• **How to complete this task**
Without any omission, reproduce the records that follow.

• **Entries provided**

BEGIN

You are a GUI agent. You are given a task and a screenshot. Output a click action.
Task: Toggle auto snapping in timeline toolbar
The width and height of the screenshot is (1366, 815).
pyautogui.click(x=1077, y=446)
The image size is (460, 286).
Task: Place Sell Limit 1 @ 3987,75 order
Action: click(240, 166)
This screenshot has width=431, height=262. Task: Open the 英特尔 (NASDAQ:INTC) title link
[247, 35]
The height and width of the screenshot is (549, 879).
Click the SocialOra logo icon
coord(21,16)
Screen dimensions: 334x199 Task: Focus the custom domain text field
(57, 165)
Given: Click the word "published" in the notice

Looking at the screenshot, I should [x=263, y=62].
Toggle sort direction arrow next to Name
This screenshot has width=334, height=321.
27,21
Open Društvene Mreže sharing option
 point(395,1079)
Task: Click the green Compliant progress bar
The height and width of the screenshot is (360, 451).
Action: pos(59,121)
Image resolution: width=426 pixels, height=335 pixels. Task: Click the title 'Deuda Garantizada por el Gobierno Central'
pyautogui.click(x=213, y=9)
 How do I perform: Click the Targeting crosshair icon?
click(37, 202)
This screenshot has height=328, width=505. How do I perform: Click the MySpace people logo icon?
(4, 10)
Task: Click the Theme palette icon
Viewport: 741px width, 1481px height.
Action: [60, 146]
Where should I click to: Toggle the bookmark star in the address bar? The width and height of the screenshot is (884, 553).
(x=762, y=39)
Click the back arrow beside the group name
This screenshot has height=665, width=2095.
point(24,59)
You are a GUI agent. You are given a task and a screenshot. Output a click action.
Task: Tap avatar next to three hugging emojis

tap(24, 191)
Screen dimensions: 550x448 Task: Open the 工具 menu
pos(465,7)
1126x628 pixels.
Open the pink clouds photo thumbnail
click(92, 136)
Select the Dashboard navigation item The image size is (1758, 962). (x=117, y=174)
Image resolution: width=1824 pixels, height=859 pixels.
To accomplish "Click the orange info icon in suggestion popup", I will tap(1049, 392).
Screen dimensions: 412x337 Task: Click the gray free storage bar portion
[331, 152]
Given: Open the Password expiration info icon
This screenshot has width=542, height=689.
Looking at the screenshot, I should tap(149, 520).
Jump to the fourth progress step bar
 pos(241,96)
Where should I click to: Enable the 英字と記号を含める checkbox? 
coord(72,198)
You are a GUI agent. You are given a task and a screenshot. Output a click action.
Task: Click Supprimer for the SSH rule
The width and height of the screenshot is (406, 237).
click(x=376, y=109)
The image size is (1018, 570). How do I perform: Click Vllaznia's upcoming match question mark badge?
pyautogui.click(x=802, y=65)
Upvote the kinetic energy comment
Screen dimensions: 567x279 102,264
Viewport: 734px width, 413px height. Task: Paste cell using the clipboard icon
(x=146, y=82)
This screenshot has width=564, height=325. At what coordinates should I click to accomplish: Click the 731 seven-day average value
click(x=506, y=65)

END

• **The completed task**
You are a GUI agent. You are given a task and a screenshot. Output a click action.
Task: Toggle auto snapping in timeline toolbar
The width and height of the screenshot is (1366, 815).
pyautogui.click(x=1077, y=446)
The image size is (460, 286).
Task: Place Sell Limit 1 @ 3987,75 order
Action: click(240, 166)
This screenshot has width=431, height=262. Task: Open the 英特尔 (NASDAQ:INTC) title link
[247, 35]
The height and width of the screenshot is (549, 879).
Click the SocialOra logo icon
coord(21,16)
Screen dimensions: 334x199 Task: Focus the custom domain text field
(57, 165)
Given: Click the word "published" in the notice

Looking at the screenshot, I should [x=263, y=62].
Toggle sort direction arrow next to Name
This screenshot has width=334, height=321.
27,21
Open Društvene Mreže sharing option
 point(395,1079)
Task: Click the green Compliant progress bar
The height and width of the screenshot is (360, 451).
Action: pos(59,121)
Image resolution: width=426 pixels, height=335 pixels. Task: Click the title 'Deuda Garantizada por el Gobierno Central'
pyautogui.click(x=213, y=9)
 How do I perform: Click the Targeting crosshair icon?
click(37, 202)
This screenshot has height=328, width=505. How do I perform: Click the MySpace people logo icon?
(4, 10)
Task: Click the Theme palette icon
Viewport: 741px width, 1481px height.
Action: [60, 146]
Where should I click to: Toggle the bookmark star in the address bar? The width and height of the screenshot is (884, 553).
(x=762, y=39)
Click the back arrow beside the group name
This screenshot has height=665, width=2095.
point(24,59)
You are a GUI agent. You are given a task and a screenshot. Output a click action.
Task: Tap avatar next to three hugging emojis

tap(24, 191)
Screen dimensions: 550x448 Task: Open the 工具 menu
pos(465,7)
1126x628 pixels.
Open the pink clouds photo thumbnail
click(92, 136)
Select the Dashboard navigation item The image size is (1758, 962). (x=117, y=174)
Image resolution: width=1824 pixels, height=859 pixels.
To accomplish "Click the orange info icon in suggestion popup", I will tap(1049, 392).
Screen dimensions: 412x337 Task: Click the gray free storage bar portion
[331, 152]
Given: Open the Password expiration info icon
This screenshot has width=542, height=689.
Looking at the screenshot, I should tap(149, 520).
Jump to the fourth progress step bar
 pos(241,96)
Where should I click to: Enable the 英字と記号を含める checkbox? 
coord(72,198)
You are a GUI agent. You are given a task and a screenshot. Output a click action.
Task: Click Supprimer for the SSH rule
The width and height of the screenshot is (406, 237).
click(x=376, y=109)
The image size is (1018, 570). How do I perform: Click Vllaznia's upcoming match question mark badge?
pyautogui.click(x=802, y=65)
Upvote the kinetic energy comment
Screen dimensions: 567x279 102,264
Viewport: 734px width, 413px height. Task: Paste cell using the clipboard icon
(x=146, y=82)
This screenshot has width=564, height=325. At what coordinates should I click to accomplish: Click the 731 seven-day average value
click(x=506, y=65)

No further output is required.